» Supplied material
════════

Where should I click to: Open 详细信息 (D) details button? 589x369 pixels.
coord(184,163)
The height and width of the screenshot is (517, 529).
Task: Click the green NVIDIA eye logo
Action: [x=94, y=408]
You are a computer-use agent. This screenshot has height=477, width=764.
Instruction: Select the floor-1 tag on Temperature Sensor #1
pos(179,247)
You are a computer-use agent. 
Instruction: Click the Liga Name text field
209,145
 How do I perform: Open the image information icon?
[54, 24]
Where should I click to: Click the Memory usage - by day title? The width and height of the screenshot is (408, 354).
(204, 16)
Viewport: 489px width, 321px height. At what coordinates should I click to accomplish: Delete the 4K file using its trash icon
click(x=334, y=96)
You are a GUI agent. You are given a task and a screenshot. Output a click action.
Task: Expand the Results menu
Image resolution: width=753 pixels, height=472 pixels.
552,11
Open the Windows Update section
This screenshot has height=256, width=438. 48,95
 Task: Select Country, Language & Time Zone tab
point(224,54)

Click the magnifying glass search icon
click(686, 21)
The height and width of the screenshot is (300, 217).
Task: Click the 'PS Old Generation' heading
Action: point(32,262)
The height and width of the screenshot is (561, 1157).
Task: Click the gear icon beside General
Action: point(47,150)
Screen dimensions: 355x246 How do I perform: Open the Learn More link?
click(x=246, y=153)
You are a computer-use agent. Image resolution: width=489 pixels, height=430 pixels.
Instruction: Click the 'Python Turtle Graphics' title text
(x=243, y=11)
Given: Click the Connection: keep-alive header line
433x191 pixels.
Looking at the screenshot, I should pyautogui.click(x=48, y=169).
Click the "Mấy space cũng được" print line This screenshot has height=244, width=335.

════════

» Your task
Find every line in the records above that contains the string "Open", matching case exactly, and copy each of those lines in full.

» Full response
Where should I click to: Open 详细信息 (D) details button? 589x369 pixels.
 How do I perform: Open the image information icon?
Open the Windows Update section
Screen dimensions: 355x246 How do I perform: Open the Learn More link?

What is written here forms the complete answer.